As far as I can see the issue you have is that any fixed padding will always be there and will contribute to the overall top gap in all situations so it’s unlikely that you will achieve a constant visual gap - some of the time according to the scroll a tiddler bottom margin will appear contiguous with whatever additional fixed gap you introduce and sometimes it will not - whenever you scroll elements with gaps that scroll against a non-scrolling container with padding or margins this will occur.

I think some people would consider the current situation natural - however large the gaps you leave between paragraphs in a word processor any scrolling will risk the first displayed paragraph having no top gap unless the surrounding fixed container has a constant padding or margin.

Hi, Do you have the same behaviour on tiddlywiki.com? … I can’t replicate the problem there?

Thank you @jonnie45 for your response. I think I see what you are saying. I will take your insights with me when I approach the design again. The issue seems to be finding a way to create a “bumper” that does not overly inflate the default space between tiddlers, which is I think, as you suggest, driven by the padding on the tiddler frame class.

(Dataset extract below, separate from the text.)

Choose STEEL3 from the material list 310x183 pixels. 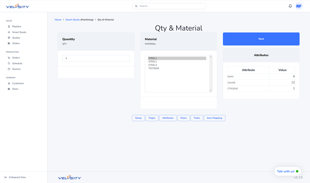(x=153, y=65)
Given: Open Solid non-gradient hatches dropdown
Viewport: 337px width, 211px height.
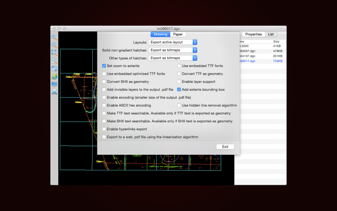Looking at the screenshot, I should [173, 50].
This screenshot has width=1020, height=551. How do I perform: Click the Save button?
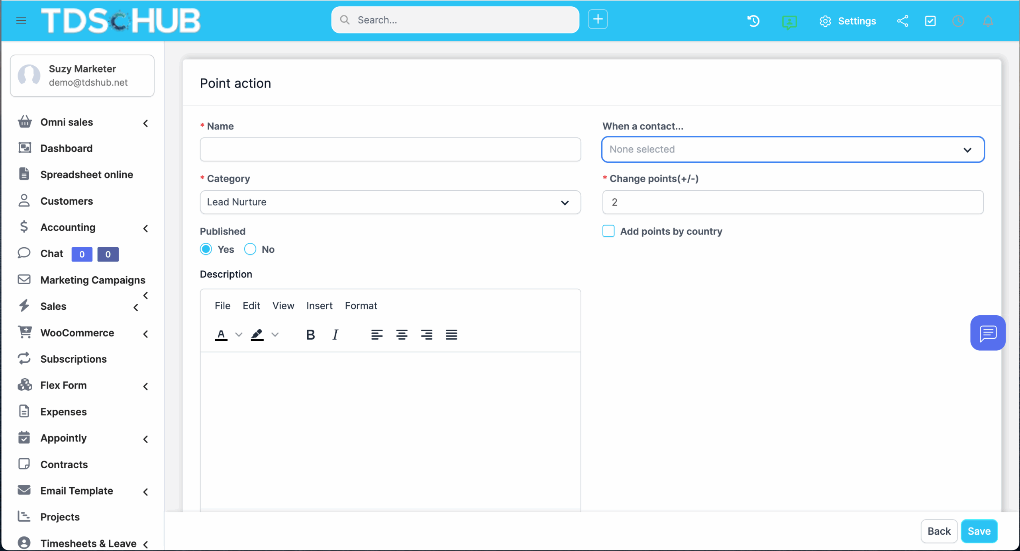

@pmario I am not sure you would see this on tiddlywiki.com unless it was a TW that has an adjustment to the layout that gives the default view of both the sidebar and the river a significant amount of white space at the top of the browser window. You can see it on my site: Jennifer's Notebook — Hypertext, realized

It’s a very fine point indeed and I will continue to play with it.

Update: I found this in the documentation:

https://tiddlywiki.com/static/Hidden%20Setting%3A%20Scroll%20Top%20Adjustment.html

There’s a provision in the scroll code to look for an element named “.tc-adjust-top-of-scroll” as part of the tags/pagetemplate cascade. If it finds an element of that class, it will offset its scroll to destination by that element’s height. Perfect!